My first major step towards accepting the grace of God was learning to forgive myself. Though I had trouble bringing my sin into the open at first, it became easier as the years went on. Even as people began to acknowledge and forgive me, I couldn’t bring myself to forgive my own actions. I created this vicious cycle that made me continue to sin, repent, tell others, feel good for a little bit, and sin again. It was like I was in the middle of this staring contest against grace, and I couldn’t stop blinking.
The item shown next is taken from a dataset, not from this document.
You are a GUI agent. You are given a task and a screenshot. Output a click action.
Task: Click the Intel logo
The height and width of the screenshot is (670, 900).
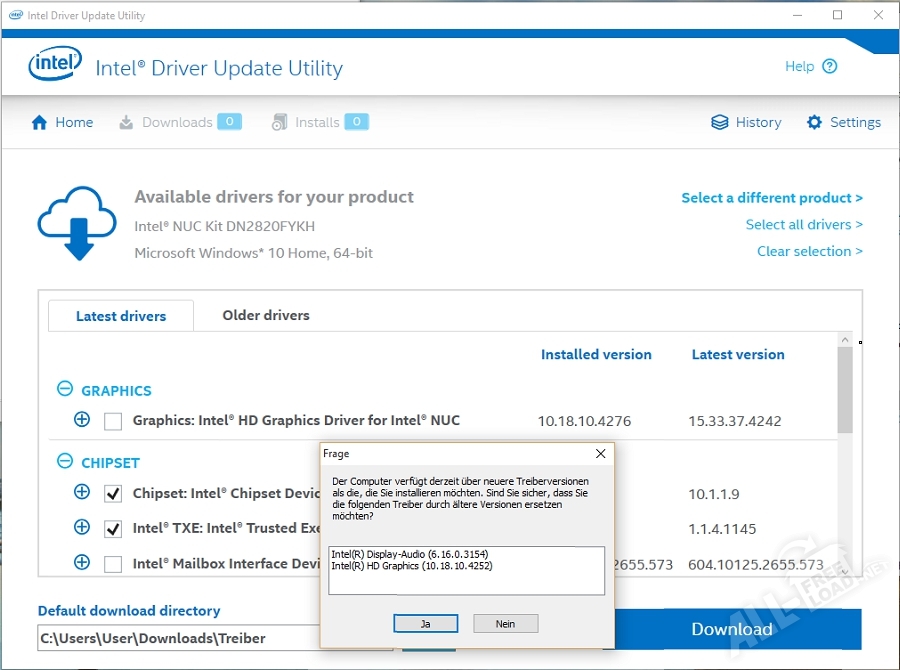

The cycle continued for months and even years, but it didn’t click in my head until I was on break from working at Canyon Creek Cabinet Company back in November of 2013. I’d sit in my car on my fifteen-minute break and try my best to go through the Word as the rain gushed out of the sky. The pitter-patter of rain on my windshield was oddly calming and not as distracting as I thought. I was cold, but I didn’t care, I had my Bible in hand, trying to read as fast as I could before my break was over when I came across chapter eleven of Matthew. “Come to Me, all you who are weary and burdened, and I will give you rest. Take My yoke upon you and learn from Me, for I am gentle and humble in heart, and you will find rest for your souls. For my yoke is easy and my burden is light." (Matt. 11:28-30 NIV). I was stunned. I felt like there was a sort of weight on my chest. Not a bad weight, it wasn’t anxiety; it was warming, comforting. It felt like I was under a weighted blanket. Though I couldn’t move, I didn’t mind because I was meditating on the love that I knew God has for me; that He loves me so much that He was willing to take the pain of my past mistakes.
There’s something beautiful about surrendering; the act of receiving help, especially when you know you don’t deserve it. Like myself, the issue that some Christians have, is that they’ll walk with Jesus, but they won’t move the burdens of their lives to His side. I’ve made sad attempts in the past to move forward when I have that line of thinking. It took time and prayer, but I ran from that mindset and embraced the fact that Jesus wants to help me move towards righteousness. We will inevitably buckle and fall; that is our current nature. But Jesus, in all His goodness, will always ask us if we are ready to shift the weight to His side.
This isn’t limited to single moments for me. Jesus has helped me with everything that I’ve brought to Him. It definitely isn’t limited to the addictions or my struggles with depression and anxiety. Jesus has come into all aspects of my life, all burdens, and He has never failed to assist me with them. And that speaks about who He is, a God who loves His children and wants to assist us in all things. From moments that I have cried alone in my car because my depression was causing my brain to shake violently, to nights lying alone in bed wanting to die, God has come alongside me and brought immense comfort. It’s like receiving a bear hug from someone that you know would do anything for you.